Finally, there was likely no period of American history imbued with more hope than 2008, when America elected its first United States President of African American descent. Yet, I was horrified over Oscar Grant's killing in 2009. I was mortified over Trayvon Martin's, Malissa Williams and Timothy Russell’s killings in 2012. I was traumatized over Michael Brown's, Tamir Rice's and John Crawford’s killings in 2014. I was petrified over Freddie Gray’s and Sandra Bland’s deaths in 2015. Get the pattern? We cannot overlook that all these unarmed black lives were lost and #BlackLivesMatter started on Barack Obama’s watch. This observation is not intended to castigate Obama, but rather to illuminate that the larger system does not magically change overnight after changing the race of one man in one (albeit, high-profile) position.

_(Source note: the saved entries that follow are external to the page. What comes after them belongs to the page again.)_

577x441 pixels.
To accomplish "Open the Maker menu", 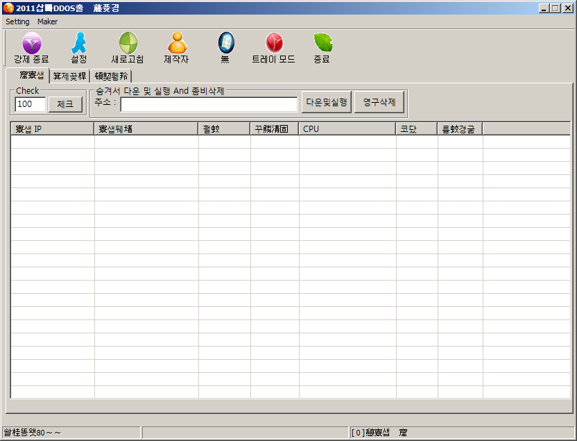I will tap(48, 22).
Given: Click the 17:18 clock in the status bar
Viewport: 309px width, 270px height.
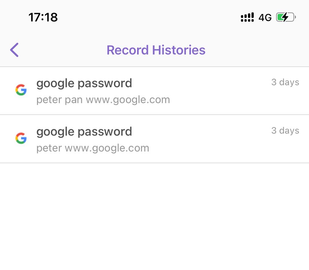Looking at the screenshot, I should (x=43, y=17).
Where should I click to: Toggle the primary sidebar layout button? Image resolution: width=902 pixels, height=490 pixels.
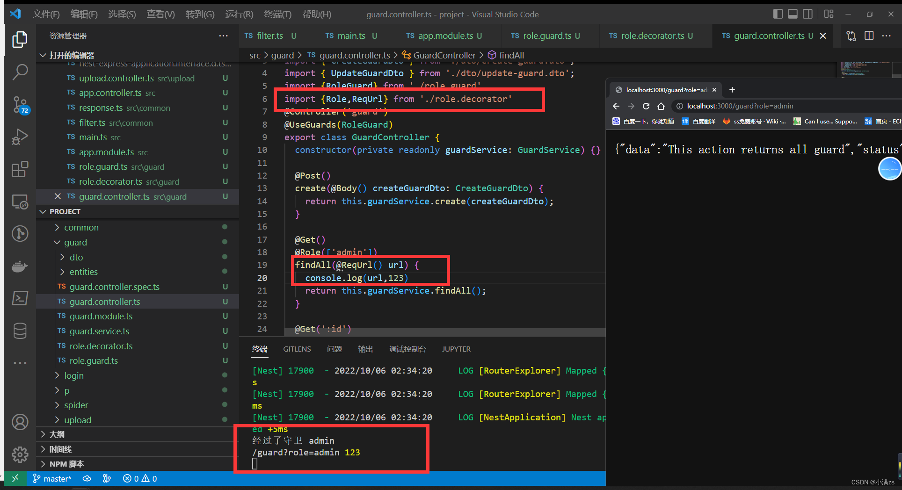coord(778,14)
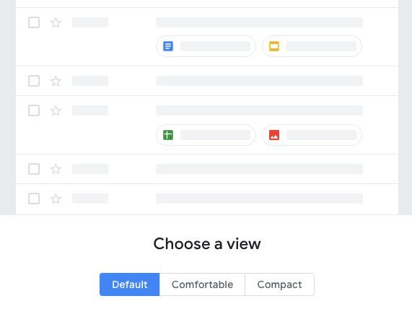Star the last email row

click(x=56, y=199)
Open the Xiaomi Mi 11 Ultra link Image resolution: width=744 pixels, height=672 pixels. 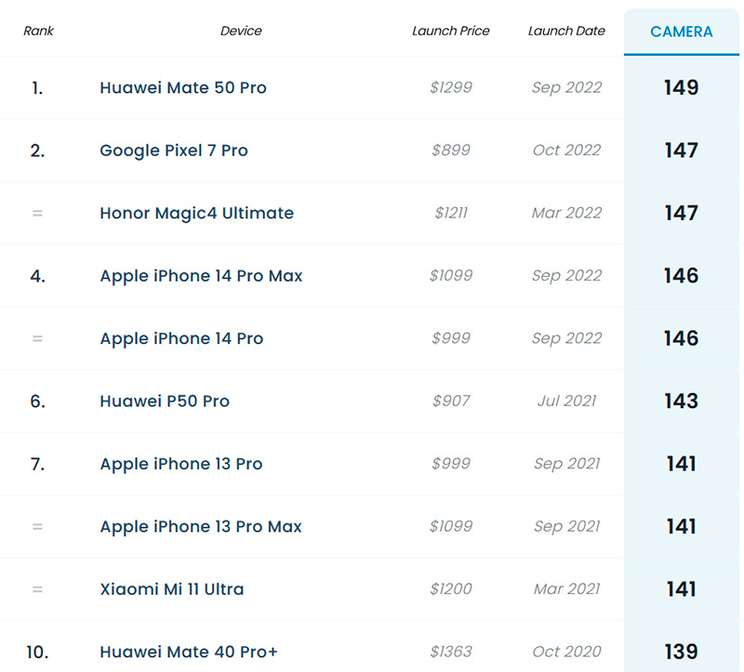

Hence, I wonder aloud about statements like those by NFL Commissioner Roger Goodell and others acknowledging that Colin Kaepernick actually had a point in peacefully protesting police brutality – and wasn't disrespecting the flag nor the military. Did recent events cause a revelation, or had the conditioned maintenance of systemic white supremacy simply not allowed corporate actors to publicly acknowledge what they, and we, already knew? Namely, that we still have some work to do. And this work must necessarily involve and invoke fundamental, systemic change if we wish to avoid the cliché of “history repeating itself.”
In the interim, I remain encouraged, but not entranced.